Embarking on the curated tour, I first stopped by Frank Early’s Saloon, which is right around the corner from Lulu White’s famous Mahogany Hall, now the location of a modern building housing New Orleans Electric Cars and Scooters. With the backdrop of the old Iberville Housing Projects, the dynamics in which parts of New Orleans have simply been neglected and forgotten really sinks in. Imagining the women of Storyville leaning out their balconies over the sounds of Jelly Roll Morton’s piano is a stark contrast to the current state of this historic neighborhood — but the history is no less real.
After making my way past the famed 400 block of Rampart St., I continued up to the former location of the Red Onion, a saloon for which the Clarence Williams tune “Red Onion Blues” was named. The chic entryway is a stark contrast to the spacious front yard and Creole cottage that housed so many of New Orleans’s great musicians.
Just before sunset, I settled at the Dew Drop Inn, a one time hotel, restaurant, club, venue, and barbershop. Back in the day, the Dew Drop hosted an especially eclectic array of late night performances, as most musicians that were in-the-know such as Ray Charles would stay at this bohemian outpost when they made their way through the Big Easy.
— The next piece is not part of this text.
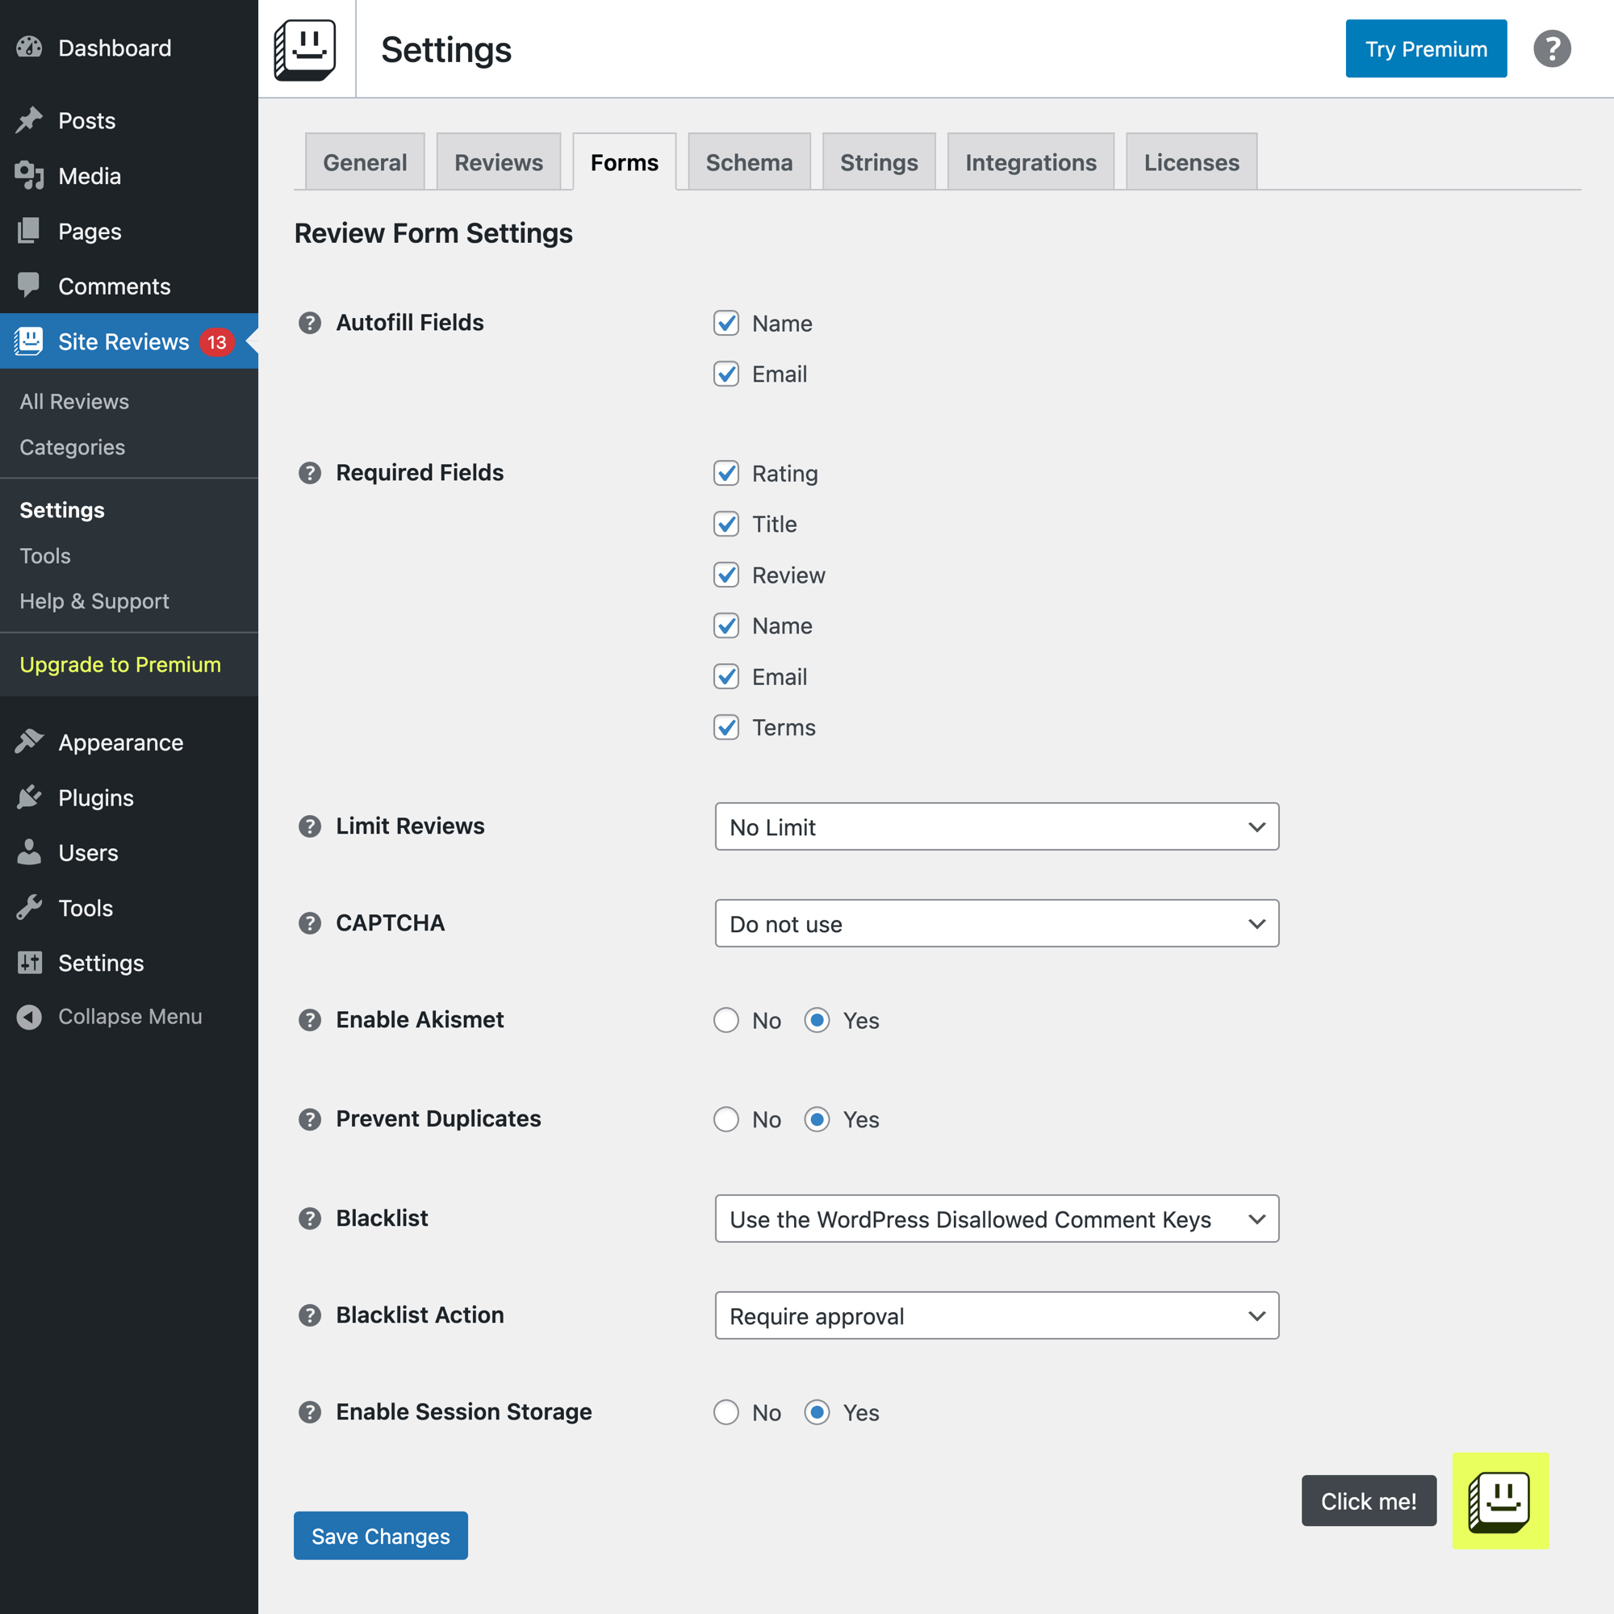
Task: Click the Dashboard gauge icon
Action: click(29, 48)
The large hotel and music hall are now falling into disrepair, but rumors circulate that the owner has plans to redevelop this piece of holy ground.
I joked with Cohen that this music map was going to run the tour guide industry out of business, as now everyone can give themselves a musical tour of New Orleans. But on the contrary, he explained, as this can also be a tool for the city’s guides to utilize to enhance the capabilities of their tours. According to Cohen, “the great thing is that it can be used physically for walking, but it’s an education tool at the same time. As a non-profit our understanding is to make knowledge more ubiquitous.”
That marriage of historical and cultural preservation is what makes A Closer Walk an invaluable new addition to the understanding of New Orleans’ vast landscape. Not only is it a great way for tourists and locals alike to learn about— and physically experience — the Crescent City culture of yesteryear, it’s a great gateway for anyone looking to get into the weeds of NOLA’s diverse and wholly influential impact on the arts.